Topband: 160 vertical/L

Donald Chester k4kyv at hotmail.com
Mon Jan 23 11:39:34 EST 2017


I ran across this, which was originally posted on the Broadcasting list and may be of interest to Topbanders.  Something I might add as a justification for exceeding, if possible, the point of diminishing returns in a radial field (not necessarily going all the way to 120) is that in many installations, some of radials will eventually get damaged or the wire may deteriorate in certain soils, and the redundancy may assure the ground system a longer lifetime.  Better to have it and not need it, than to need it and not have it.

Don k4kyv

> On Wed Jan 18 17:48:53 CST 2017 Mike Vanhooser novaelec at sbcglobal.net wrote:

> As someone who has a great deal of experience with elevated counterpoise, I can assure you that 4 will work just fine.  I typically use 6, which is what the Commission prefers to see, but the performance between the two is almost unnoticeable.  Clarence Beverage has even more experience than I do, and he is the one who walked it through the approval process.  You can get his NAB paper on the subject in the documents section of his website, www.commtechrf.com, filename NAB1995. 

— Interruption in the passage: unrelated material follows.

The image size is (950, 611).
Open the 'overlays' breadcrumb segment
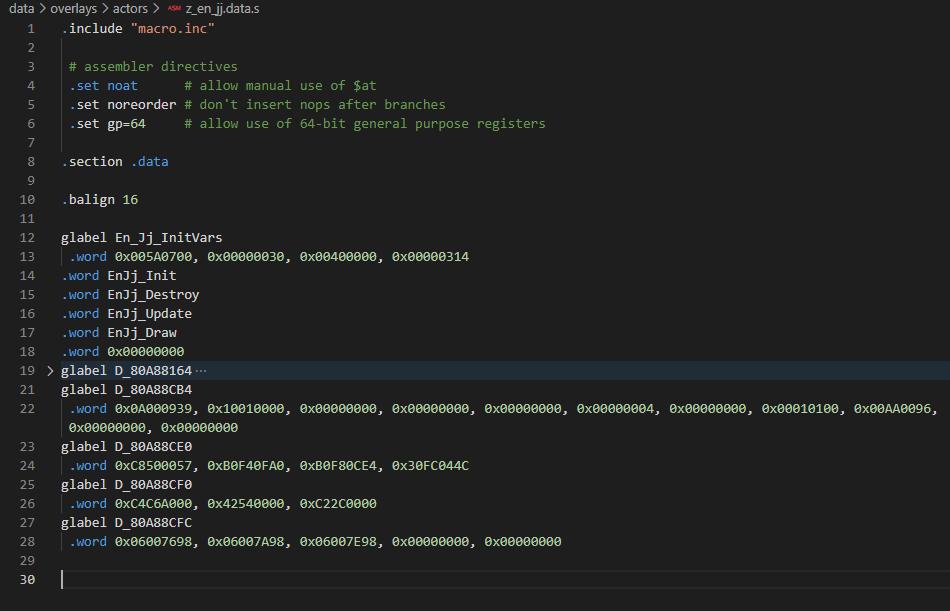73,9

The reason for 120 radials is because that is what they put in during the original development.  A prime case of "That's how we always did it" making into a regulation.  At about 60 radials you begin to hit the point of diminishing return, and anything over 90 is virtually undetectable.  The main reason for so many is to overcome the earth losses.  Once you get about .02 wavelength above ground, you have overcome the majority of that.  I can show you the ND proof from WDTW, which had 6 radials, and it is almost a perfect circle, except for a rise to the NE where there was reradiation from the tall streetlight poles on I-94, about 100° away. 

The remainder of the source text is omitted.